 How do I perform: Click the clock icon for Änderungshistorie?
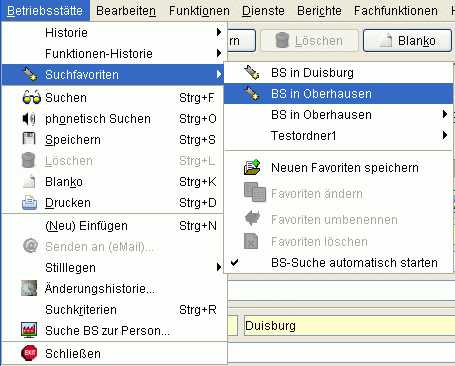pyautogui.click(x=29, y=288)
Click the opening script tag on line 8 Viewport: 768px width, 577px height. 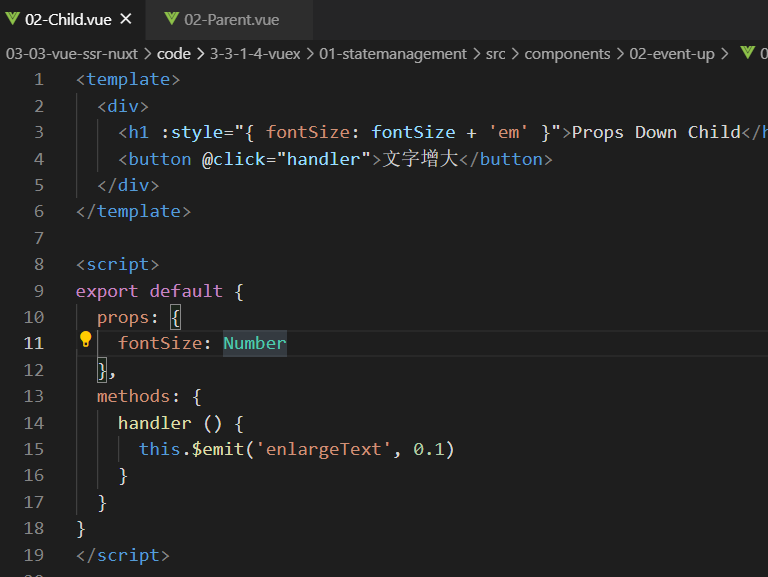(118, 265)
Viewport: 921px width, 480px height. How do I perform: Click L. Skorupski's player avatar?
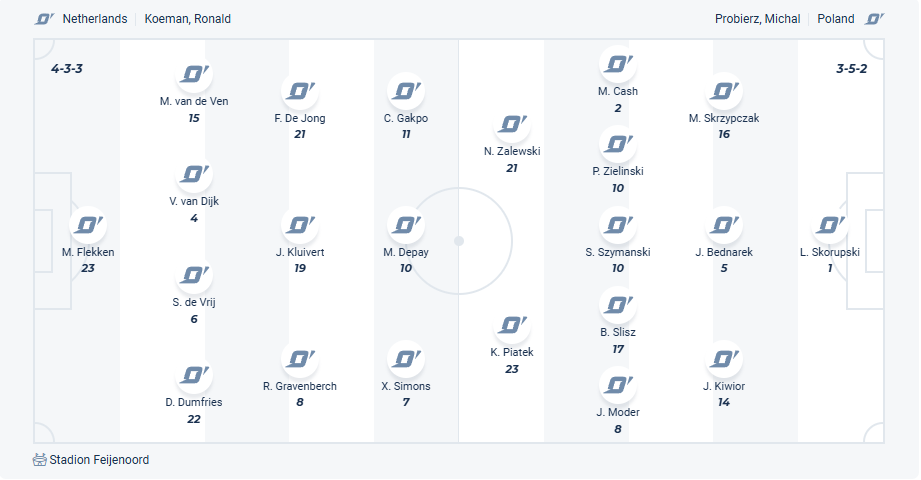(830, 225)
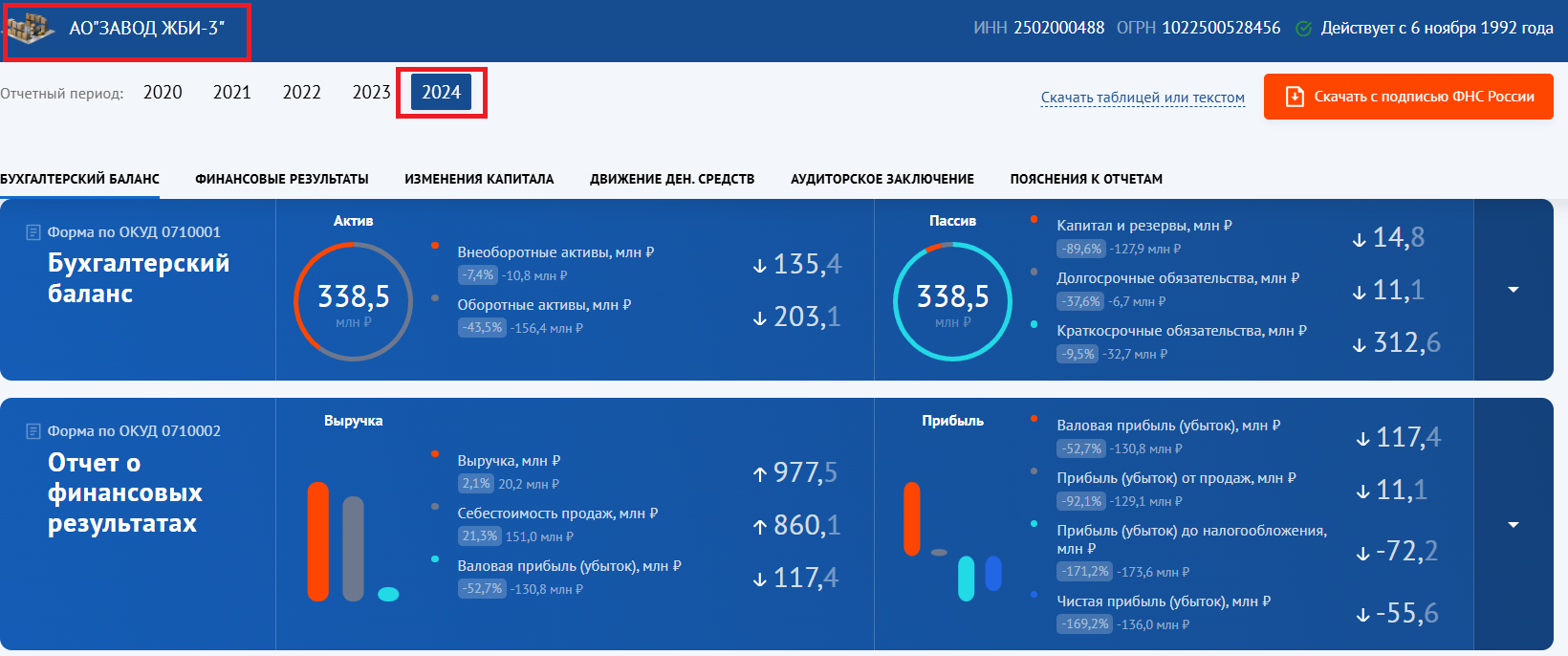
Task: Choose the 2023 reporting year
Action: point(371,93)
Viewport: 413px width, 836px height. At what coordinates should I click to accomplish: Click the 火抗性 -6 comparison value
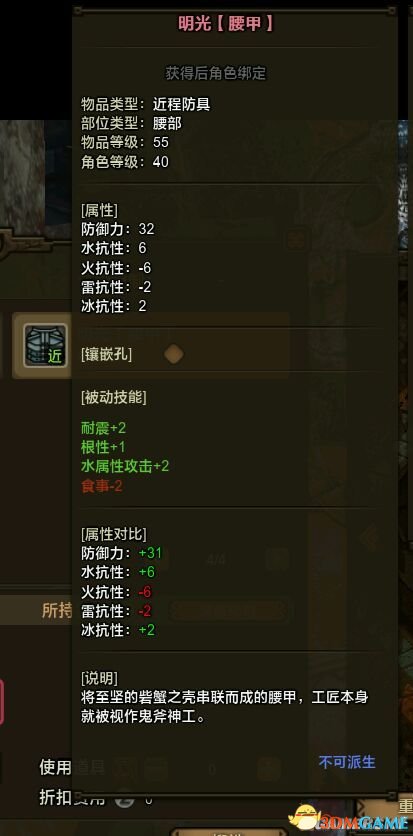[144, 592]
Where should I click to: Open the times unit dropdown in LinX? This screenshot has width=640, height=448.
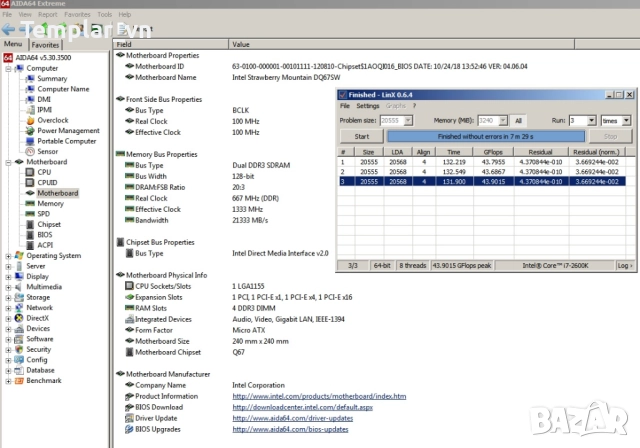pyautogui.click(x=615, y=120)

§ **Task description**
With the pictures left out, copy exactly the lines from the one containing "Where should I" through the final line of the records above, both included.

§ **Exercise solution**
Where should I click to: Open the times unit dropdown in LinX? This screenshot has width=640, height=448.
pyautogui.click(x=615, y=120)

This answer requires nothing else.